The "birther" controversy added to the confusion about Obama, said Robert Perkinson, a professor of American studies at the University of Hawaii at Manoa. "At the same time, a lot of people put Obama in a box as the first black president, which he is," said Perkinson, who is heading efforts to bring Obama’s library to the island. "But in truth he’s also the country’s most cosmopolitan — that global part of his story doesn’t get distilled into sound bites."
Borland says growing up in Hawaii was freeing and allowed her ambitions to flourish. "I always found the ‘one drop of blood rule means you’re black’ so stifling. I was like, ‘Don’t pigeonhole me. I may look black, but I was raised with a Japanese mother eating Japanese white rice,’" she said in her apartment, which is filled with Japanese and Hawaiian art and furniture and pictures of her daughter surfing.
She came to the District of Columbia in the 1970s to work for Hawaii’s Sen. Daniel Inouye, a Democrat, and later hosted a PBS program about black entrepreneurs that aired nationally. "Hawaii didn’t have the ‘one drop’ rule," she said. "If you are raised in an environment where everyone is a different color, you have a different sense of self-esteem. You are not boxed in."
Her film about Obama also debunks stereotypes about Hawaii itself, said Ronald Loui, a University of Illinois at Springfield computer science professor who was born and raised in Hawaii and went to school with Obama. It emphasizes, for example, the fact that Hawaii has a large military population.
"People from Hawaii are not just a bunch of yo-yo liberals smoking pot. We really care about national security. And Obama actually hung out with lots of military brats," said Loui, who donated $2,000 to help Borland finish the film.
After hula class at Halau o ‘Aulani, there’s a Hawaiian potluck lunch. Its principal, Ku‘ulei Stockman, says most mainlanders don’t know that in the 1970s Hawaii became the first state in the country to provide near-universal health care, which heavily influenced Obama as a child.

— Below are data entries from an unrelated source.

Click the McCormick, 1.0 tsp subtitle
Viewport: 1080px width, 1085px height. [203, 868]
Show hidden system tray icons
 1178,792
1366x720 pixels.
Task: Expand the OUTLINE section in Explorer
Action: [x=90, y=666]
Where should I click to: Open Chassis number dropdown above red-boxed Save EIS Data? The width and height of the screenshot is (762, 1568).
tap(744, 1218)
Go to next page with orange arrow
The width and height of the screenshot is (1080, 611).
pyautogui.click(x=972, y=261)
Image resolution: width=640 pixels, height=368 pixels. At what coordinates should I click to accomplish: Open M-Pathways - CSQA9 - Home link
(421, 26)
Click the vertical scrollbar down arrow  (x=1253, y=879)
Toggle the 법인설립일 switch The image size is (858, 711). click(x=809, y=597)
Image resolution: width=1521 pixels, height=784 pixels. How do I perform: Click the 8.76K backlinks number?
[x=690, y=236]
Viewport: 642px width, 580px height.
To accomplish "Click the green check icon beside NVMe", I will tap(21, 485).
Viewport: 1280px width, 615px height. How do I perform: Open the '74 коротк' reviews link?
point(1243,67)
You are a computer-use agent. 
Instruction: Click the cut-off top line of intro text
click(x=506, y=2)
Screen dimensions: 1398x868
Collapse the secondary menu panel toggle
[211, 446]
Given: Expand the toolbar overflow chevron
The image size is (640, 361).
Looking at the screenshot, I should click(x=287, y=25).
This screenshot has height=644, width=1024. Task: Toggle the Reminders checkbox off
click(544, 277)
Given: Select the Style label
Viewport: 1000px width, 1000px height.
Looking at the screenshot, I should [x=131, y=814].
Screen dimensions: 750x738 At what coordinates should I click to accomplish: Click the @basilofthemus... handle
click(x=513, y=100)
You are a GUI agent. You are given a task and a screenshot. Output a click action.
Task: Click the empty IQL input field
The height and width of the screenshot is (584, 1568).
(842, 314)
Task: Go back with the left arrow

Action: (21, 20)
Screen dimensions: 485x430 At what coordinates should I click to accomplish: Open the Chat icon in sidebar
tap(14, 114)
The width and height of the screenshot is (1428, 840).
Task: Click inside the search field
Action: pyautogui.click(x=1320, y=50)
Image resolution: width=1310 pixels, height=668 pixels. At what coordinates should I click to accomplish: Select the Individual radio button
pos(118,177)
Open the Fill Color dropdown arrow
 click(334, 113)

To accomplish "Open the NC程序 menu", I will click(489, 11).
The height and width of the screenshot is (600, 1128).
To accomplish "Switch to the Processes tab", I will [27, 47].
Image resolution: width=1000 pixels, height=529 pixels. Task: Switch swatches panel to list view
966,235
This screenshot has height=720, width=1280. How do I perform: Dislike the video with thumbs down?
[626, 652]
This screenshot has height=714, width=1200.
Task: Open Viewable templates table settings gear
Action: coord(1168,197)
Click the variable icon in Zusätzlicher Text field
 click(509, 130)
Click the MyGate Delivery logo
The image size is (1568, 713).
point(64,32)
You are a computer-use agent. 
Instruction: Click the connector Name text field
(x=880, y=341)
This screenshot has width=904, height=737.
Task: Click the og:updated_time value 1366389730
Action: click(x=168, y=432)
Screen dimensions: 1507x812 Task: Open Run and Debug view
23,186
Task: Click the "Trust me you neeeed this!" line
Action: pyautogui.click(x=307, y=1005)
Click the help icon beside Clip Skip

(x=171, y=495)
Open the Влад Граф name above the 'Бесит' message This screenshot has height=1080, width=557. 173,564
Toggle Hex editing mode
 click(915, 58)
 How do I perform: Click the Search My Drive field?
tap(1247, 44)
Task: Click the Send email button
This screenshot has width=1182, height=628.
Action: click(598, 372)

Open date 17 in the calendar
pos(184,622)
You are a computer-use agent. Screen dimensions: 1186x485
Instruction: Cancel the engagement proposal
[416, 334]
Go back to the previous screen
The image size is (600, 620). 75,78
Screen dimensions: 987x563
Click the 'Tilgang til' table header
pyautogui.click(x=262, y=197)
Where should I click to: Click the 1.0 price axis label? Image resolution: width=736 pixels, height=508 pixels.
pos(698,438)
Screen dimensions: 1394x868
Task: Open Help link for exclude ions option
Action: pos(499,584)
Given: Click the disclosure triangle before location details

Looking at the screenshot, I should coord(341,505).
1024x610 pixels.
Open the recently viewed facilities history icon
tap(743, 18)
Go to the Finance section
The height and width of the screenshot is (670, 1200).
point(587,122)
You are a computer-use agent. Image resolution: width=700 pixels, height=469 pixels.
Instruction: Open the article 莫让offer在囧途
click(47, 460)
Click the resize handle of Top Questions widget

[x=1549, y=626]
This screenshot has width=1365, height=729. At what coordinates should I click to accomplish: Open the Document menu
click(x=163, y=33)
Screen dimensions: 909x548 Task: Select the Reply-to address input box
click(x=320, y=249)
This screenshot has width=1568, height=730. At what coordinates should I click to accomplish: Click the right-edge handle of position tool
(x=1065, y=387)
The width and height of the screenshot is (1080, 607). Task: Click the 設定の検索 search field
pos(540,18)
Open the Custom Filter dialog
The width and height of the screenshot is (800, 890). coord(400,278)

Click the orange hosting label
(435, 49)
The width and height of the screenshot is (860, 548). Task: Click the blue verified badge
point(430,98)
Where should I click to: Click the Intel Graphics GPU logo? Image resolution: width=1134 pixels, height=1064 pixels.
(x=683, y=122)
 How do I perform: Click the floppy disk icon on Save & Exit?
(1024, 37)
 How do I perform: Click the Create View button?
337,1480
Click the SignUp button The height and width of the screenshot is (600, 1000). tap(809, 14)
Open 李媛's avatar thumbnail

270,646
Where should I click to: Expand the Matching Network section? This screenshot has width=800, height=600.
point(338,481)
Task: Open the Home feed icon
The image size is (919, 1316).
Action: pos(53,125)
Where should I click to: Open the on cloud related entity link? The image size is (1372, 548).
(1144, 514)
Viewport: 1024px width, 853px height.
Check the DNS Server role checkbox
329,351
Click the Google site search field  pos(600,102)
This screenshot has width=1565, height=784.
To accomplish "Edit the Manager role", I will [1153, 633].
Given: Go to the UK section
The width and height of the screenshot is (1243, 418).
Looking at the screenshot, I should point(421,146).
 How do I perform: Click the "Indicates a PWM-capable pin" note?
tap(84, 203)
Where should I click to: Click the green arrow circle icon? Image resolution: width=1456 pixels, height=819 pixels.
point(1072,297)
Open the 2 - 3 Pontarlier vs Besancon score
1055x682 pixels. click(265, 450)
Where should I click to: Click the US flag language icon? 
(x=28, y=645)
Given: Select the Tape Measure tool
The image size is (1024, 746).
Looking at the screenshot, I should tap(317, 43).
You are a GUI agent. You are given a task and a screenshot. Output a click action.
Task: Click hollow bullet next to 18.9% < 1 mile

"Or remember the ‘beer summit’ — when Obama asked the police officer and professor Henry Louis Gates Jr. to drink a beer at a picnic table and talk over that arrest," coos Darlene Kehaulani Butts, who is on the board of governors of the Hawai‘i State Society of Washington. "That was soooo Hawaiian: We call that hooponopono, or the ability to sit down and talk things out."
The table is filled with a mix of Hawaiian parents who chime in with other examples, all echoing Michelle Obama’s famous quotation, "You can’t really understand Barack until you understand Hawaii."
Then the mood turns serious. They urge Borland to eat more. She will need her strength, they say, to finish a film they all think needs to be made.